I read David Nolan's book, I Swear I Was There this weekend. The book documents the Sex Pistols' two concerts at The Lesser Free Trade Hall in Manchester. These two concerts are legendary in the history of 20th century music.
My poor wife has had to endure my rantings about the importance of these concerts (especially the first one in June 4, 1076 [1076 is an inside joke, read the book]) in music history for the last seven years. Now that I know that others are defending the epic historical significance of these concerts, perhaps I can give her a break.
Not sure how I missed the publication of this book, but is it is everything a Sex Pistols fan could hope for. It delves into every nuance of those concerts as well as the Sex Pistols first television appearance on So It Goes (yes, even before the famous Grundy interview.)

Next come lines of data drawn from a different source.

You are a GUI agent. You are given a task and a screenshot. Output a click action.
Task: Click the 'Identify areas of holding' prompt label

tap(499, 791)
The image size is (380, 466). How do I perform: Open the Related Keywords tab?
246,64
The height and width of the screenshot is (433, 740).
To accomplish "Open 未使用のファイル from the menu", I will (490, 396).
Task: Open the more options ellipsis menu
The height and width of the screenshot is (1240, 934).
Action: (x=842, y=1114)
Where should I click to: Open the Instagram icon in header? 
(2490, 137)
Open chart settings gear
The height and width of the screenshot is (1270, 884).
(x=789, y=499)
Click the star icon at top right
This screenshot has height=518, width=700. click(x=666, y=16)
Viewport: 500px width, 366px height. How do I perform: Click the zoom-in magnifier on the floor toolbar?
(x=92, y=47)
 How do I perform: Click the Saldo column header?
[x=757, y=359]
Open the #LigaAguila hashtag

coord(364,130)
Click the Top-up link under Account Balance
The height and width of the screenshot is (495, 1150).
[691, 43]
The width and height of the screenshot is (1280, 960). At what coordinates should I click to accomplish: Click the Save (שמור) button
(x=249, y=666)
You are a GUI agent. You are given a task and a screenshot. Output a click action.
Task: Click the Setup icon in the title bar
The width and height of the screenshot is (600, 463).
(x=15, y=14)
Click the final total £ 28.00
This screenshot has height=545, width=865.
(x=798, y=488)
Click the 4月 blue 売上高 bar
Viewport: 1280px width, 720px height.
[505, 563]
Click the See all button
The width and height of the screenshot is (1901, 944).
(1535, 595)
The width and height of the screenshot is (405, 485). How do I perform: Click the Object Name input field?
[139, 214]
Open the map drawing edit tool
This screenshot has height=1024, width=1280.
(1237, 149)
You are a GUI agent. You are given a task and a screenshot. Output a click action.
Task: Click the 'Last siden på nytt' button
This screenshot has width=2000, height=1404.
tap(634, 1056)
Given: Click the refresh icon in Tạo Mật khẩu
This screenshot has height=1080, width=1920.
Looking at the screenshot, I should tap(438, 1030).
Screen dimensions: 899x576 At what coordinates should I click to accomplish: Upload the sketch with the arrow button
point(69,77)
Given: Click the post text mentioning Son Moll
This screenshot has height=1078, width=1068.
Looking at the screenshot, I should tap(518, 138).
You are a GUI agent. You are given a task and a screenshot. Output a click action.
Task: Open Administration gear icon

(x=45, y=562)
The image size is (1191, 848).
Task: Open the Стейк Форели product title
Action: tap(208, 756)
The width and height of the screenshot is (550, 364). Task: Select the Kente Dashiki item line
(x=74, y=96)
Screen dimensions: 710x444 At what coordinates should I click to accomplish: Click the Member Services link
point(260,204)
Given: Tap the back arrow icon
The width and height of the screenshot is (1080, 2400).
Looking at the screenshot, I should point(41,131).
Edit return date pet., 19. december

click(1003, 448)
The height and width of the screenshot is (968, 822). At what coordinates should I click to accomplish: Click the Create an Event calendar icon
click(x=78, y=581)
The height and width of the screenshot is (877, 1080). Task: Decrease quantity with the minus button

The book is a breezy read. I finished it in two long sittings. The detail is extraordinary. The story is told as a primary source collection of quotes from the people that were there. Glen Matlock is the only Sex Pistol interviewed but it almost gets in the way. The story is about the audience and the event. The opening acts and the organizers. The fans and the people in Manchester just discovering a new freedom and a new way of thinking about music.
HERE it is on Amazon. Now I see why I may have missed it. The book does not appear to have a publisher in the U.S. Interesting.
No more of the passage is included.